SEMINGGU sudah Abipraya berada di Jakarta. Ia masih disibukkan dengan berbagai wacana seni. Mulai dari fotografi, patung hingga riset. Abipraya masih mencari-cari posisi yang ia rasa paling cocok dengan pilihannya. Adapun satu tawaran posisi di salah satu institusi yang sedang ia pertimbangkan untuk terima.
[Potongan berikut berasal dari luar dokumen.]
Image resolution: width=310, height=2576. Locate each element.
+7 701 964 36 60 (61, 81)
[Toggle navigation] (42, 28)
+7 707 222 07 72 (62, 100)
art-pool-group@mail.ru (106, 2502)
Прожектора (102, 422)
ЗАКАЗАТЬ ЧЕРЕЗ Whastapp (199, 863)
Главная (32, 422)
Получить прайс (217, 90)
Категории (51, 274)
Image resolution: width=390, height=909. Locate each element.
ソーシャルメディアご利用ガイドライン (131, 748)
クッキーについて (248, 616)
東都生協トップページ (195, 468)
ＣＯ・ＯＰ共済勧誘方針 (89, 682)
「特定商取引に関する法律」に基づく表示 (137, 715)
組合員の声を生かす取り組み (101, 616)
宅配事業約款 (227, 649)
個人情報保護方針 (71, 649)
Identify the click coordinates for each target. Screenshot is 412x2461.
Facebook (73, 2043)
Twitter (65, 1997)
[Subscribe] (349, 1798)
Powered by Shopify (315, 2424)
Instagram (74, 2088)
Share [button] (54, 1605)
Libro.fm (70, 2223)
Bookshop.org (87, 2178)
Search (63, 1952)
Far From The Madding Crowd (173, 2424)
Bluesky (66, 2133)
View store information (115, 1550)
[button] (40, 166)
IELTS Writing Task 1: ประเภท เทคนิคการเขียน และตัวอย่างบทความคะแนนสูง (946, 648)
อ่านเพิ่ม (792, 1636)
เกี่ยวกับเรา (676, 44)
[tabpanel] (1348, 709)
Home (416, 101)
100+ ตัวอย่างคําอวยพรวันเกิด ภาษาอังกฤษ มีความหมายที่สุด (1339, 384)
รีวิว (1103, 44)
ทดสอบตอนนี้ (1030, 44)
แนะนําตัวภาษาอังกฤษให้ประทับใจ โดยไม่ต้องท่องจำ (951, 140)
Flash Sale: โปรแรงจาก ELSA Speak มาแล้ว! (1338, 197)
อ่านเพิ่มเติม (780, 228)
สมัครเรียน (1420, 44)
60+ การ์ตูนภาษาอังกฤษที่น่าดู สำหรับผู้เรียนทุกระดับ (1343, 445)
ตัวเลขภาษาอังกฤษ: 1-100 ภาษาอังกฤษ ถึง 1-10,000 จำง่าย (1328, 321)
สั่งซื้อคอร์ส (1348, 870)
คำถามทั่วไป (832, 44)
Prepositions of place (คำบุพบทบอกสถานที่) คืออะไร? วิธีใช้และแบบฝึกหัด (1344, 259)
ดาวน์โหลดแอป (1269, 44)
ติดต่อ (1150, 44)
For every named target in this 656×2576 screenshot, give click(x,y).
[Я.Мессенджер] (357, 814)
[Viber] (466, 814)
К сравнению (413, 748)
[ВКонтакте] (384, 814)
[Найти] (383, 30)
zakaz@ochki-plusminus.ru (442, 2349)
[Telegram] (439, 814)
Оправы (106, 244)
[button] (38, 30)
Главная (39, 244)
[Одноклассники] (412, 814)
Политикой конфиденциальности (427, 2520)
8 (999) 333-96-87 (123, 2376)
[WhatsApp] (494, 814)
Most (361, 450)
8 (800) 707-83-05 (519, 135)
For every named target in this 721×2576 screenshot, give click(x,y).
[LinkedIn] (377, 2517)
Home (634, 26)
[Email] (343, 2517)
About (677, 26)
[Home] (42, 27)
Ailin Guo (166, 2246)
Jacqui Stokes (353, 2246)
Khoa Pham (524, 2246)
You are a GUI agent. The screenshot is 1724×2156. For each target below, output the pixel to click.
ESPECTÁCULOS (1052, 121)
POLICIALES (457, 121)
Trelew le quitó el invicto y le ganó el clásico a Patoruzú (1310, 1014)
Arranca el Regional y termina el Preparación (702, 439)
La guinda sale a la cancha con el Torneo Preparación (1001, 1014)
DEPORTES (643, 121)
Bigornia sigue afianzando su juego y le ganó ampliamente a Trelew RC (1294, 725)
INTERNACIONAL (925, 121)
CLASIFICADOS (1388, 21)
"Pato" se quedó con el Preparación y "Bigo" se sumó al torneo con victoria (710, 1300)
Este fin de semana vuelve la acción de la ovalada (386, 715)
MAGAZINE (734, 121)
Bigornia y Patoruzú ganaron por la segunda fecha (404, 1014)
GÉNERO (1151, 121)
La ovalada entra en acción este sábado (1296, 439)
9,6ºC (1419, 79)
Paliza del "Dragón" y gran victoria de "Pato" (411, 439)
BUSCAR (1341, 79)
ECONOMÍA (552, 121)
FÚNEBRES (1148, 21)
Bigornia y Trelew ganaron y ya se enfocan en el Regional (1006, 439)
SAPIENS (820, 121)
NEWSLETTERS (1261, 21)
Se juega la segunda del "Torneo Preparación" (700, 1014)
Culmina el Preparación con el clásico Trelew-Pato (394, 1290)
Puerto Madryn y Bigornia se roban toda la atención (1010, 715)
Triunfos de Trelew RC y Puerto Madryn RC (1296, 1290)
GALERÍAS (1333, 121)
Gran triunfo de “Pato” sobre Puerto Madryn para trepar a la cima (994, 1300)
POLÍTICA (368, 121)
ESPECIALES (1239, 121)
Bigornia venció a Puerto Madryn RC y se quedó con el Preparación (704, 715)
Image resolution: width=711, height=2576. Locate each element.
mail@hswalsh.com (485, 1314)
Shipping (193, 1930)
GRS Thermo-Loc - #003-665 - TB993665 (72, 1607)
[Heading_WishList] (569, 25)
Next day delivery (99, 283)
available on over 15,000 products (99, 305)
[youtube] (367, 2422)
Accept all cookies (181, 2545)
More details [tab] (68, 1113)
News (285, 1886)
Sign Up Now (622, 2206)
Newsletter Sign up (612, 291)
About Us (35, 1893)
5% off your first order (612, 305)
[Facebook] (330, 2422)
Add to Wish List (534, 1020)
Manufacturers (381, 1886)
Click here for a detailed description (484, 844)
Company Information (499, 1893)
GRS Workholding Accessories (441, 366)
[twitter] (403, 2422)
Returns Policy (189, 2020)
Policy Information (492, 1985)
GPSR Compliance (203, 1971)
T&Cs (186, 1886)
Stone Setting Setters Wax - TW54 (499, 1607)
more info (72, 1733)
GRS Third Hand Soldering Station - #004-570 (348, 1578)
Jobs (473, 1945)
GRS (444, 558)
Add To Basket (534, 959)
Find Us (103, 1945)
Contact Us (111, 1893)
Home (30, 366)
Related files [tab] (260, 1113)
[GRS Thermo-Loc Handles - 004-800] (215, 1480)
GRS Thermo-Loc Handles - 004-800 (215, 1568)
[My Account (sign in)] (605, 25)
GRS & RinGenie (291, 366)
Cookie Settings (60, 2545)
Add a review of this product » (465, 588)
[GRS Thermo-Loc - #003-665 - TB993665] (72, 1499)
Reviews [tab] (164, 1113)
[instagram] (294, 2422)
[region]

Di satu sisi, Arum cukup mampu melanjutkan hari-harinya yang semakin terasa membosankan. Baru saja seminggu, rasanya ia ingin cepat-cepat menyelesaikan studinya. Banyak hal yang ingin ia sudahi sesaat setelah Abipraya meninggalkannya. Ada sebuah rasa lelah yang luar biasa yang ia rasakan ketika satu-satunya orang yang menyalakan kembali semangat hidupnya pergi.

Pada siang hari yang terik, Arum tengah mengerjakan tugas penelitiannya di ruang tengah rumahnya. Laptop yang digunakannya merupakan laptop keluaran baru dengan spesifikasi yang mumpuni. Arum begitu hati-hati dalam memakainya, tak ingin sampai si pemberi kecewa.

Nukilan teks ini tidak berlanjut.